## Short task 1
In the forum thread on favorite Rush songs below, which album does HenryPenfold rate 10/10?

# Your favorite Rush Songs



## BrahmsWasAGreatMelodist (Jan 13, 2019)

Admittedly, I'm not so familiar with their most recent stuff but here goes:

1. Closer to the Heart
2. Freewill
3. Time Stand Still (my favorite song as a child!)
4. Cygnus X-1 Book II: Hemispheres
5. Limelight
6. Subdivisions
7. Fly by Night
8. 2112
9. The Spirit of Radio
10. Red Barchetta

Although I do like their long virtuosic epics and semi-epics, most of my favorites with this band tend to be short and sweet. I actually think Rush were most in their element with "radio-friendly" tunes.

Top 5 albums:

1. A Farewell to Kings (9/10)
2. Hemispheres (9/10)
3. Moving Pictures (8.5/10)
4. 2112 (8/10)
5. Permanent Waves (7/10)


----------



## elgar's ghost (Aug 8, 2010)

Probably take me a while to compile a favourite tracks list as I might take the trouble to choose just one extract from each of the _2112_ and _Hemispheres_ suites rather than naming the whole thing, but I can't argue with your top five albums - 76-81 was definitely my favourite era.


----------



## Art Rock (Nov 28, 2009)

I have the top 5 albums listed in the OP, but although I love prog in general, Rush never fully clicked with me.


----------



## starthrower (Dec 11, 2010)

Xanadu
Cygnus X-1, and Book 2
Circumstances
Discovery
Lessons
Limelight
Red Barchetta
Free Will
Digital Man
New World Man
Mission
Second Nature
Prime Mover

I got off the bus after Hold Your Fire.


----------



## Kjetil Heggelund (Jan 4, 2016)

The Spirit of Radio and Circumstances for me. I don't have many Rush albums, but those songs were on a mixtape I had in the early 80's.


----------



## HenryPenfold (Apr 29, 2018)

Rush were a big favourite of mine. Saw them live many times from 1978 through to 1983ish.

2112 was the album that blew me away, initially.

Strangely, compared to a lot of fans, I really rated Power Windows and I still listen to it from time to time this day.

I also got off after Hold Your Fire

* RIP Neil ...........
*


*Top Tracks*

Red Barchetta
Tom Sawyer
Limelight
Vital Signs
Spirit Of Radio
Subdivisions
2112
Time Standstill
Anthem
Bastille Day
Cygnus X-1 Book 2
Cygnus X-1 Book 1
The Analogue Kid
Distant Early Warning
Afterimage
The Big Money
Force Ten
Marathon

Plus 3 or 4 more from Power Windows

*Top 5 Albums*

1. Moving Pictures 10/10
2. 2112 9.5/10
3. Signals 9/10
4. Hemispheres 8.75/10
5. Power Windows 8.5/10


----------



## Strange Magic (Sep 14, 2015)

I liked everything through _Presto_. My list of favorite Rush songs would be very, very long.

## Information provided
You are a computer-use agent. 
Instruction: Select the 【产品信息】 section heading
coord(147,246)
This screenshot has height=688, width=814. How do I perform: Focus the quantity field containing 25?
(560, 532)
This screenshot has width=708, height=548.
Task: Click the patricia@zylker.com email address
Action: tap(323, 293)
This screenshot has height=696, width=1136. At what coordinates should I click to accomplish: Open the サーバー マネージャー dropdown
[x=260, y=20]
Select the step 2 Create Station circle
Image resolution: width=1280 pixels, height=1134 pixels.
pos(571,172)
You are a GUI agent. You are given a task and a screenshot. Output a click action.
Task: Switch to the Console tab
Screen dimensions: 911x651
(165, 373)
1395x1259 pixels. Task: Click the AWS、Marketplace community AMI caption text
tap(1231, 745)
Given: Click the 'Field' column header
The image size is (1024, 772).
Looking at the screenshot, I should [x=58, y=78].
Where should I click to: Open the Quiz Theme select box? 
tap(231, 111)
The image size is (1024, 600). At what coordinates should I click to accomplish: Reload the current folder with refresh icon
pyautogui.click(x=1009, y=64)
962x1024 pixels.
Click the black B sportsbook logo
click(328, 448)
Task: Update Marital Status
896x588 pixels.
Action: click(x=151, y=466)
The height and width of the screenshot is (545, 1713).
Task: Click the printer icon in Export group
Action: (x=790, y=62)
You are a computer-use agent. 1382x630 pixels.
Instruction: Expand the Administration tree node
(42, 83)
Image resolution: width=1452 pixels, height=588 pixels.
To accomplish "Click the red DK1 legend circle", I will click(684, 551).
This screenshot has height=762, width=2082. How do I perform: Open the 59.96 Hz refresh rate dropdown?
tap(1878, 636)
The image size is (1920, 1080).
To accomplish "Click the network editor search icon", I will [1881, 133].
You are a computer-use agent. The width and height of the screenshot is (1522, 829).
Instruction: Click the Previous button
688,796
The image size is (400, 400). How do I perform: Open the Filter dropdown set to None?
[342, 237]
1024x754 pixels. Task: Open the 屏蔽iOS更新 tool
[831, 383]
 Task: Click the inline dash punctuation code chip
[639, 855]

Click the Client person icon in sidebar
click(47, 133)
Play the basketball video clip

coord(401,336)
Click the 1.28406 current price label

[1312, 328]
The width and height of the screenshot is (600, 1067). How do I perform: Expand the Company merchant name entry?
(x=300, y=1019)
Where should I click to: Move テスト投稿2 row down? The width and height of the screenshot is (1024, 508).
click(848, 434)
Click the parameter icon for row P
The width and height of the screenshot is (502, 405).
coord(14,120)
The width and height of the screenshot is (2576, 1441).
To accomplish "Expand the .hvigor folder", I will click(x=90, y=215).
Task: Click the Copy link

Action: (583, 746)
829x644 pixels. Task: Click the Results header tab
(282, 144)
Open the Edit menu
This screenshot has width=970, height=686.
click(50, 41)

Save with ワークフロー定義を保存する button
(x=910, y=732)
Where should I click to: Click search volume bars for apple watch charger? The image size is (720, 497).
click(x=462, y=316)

## Short task 2
Can you copy the entries from the line containing "829x644 pixels. Task: Click" through the last line of the entries, both ends included?

## Written response 1
Moving Pictures

## Written response 2
829x644 pixels. Task: Click the Results header tab
(282, 144)
Open the Edit menu
This screenshot has width=970, height=686.
click(50, 41)

Save with ワークフロー定義を保存する button
(x=910, y=732)
Where should I click to: Click search volume bars for apple watch charger? The image size is (720, 497).
click(x=462, y=316)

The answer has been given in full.